In a further unclaimed embodiment not according to the invention, a gasification furnace chamber is disposed on the upper portion of the circulating fluidized bed gasification furnace, a gas distributor is disposed in a middle portion of the circulating fluidized bed gasification furnace, a first mixture gas distribution chamber is disposed on a lower portion of the circulating fluidized bed gasification furnace, and the gasification agent is introduced into the first mixture gas distribution chamber; and a bottom portion of a furnace body of the pyrolysis bed gasification furnace is floatingly disposed on the slag pan, a watertight seal is disposed between the slag pan and the bottom portion of the furnace body of the pyrolysis bed gasification furnace, a gas distribution body is disposed on the bottom portion of the furnace body of the pyrolysis bed gasification furnace and located on the slag pan, a second mixture gas distribution chamber is disposed between the slag pan and a lower portion of the gas distribution body, and the gasification agent is introduced into the second mixture gas distribution chamber.
In a further unclaimed embodiment not according to the invention, the apparatus further includes: a deposition chamber, a conveyor, a high-temperature air pipe, a vapor pipe, an oxygen pipe, and a fly ash pipe, where a top portion of the pyrolysis bed gasification furnace is in communication with a top portion of the deposition chamber by using a coal gas pipe; an oblique guide plate is disposed on an upper portion of the deposition chamber, and the conveyor is disposed on a bottom portion of the deposition chamber; and the conveyor is connected to the fly ash pipe; and the high-temperature air pipe, the vapor pipe, the oxygen pipe, and the fly ash pipe are in communication with the first mixture gas distribution chamber, and the high-temperature air pipe, the vapor pipe, and the oxygen pipe are in communication with the second mixture gas distribution chamber.
Because the circulating fluidized bed gasification furnace has advantage of no pollutants, such as tar, during gasification, and the fixed gasification bed has advantage of high raw coal gasification rate, the circulating fluidized bed gasification furnace and the pyrolysis bed gasification furnace are combined into one coal gasification device in the present invention, so that the combined coal gasification device not only does not produce pollutants such as tar, but also achieves high conversion rate of raw coal to gas. The present invention achieves a high raw coal gasification rate, produces no pollutants, such as tar, during gasification, is applicable to equipment with large, medium, and small gasification capacities, and has a large adjustment range of gas yield per unit time.

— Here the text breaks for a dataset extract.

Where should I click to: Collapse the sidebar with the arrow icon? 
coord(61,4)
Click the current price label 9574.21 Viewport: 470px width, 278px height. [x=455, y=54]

BRIEF DESCRIPTION OF THE DRAWINGS

The accompany drawings are schematic structural diagrams of embodiments of the present invention.

FIG. 1 is a schematic structural diagram of an apparatus for implementing gasification by combining circulating fluidized bed and pyrolysis bed according to a first embodiment of the present invention; and
FIG. 2 is a schematic structural diagram of the apparatus for implementing gasification by combining circulating fluidized bed and pyrolysis bed according to a second embodiment of the present invention.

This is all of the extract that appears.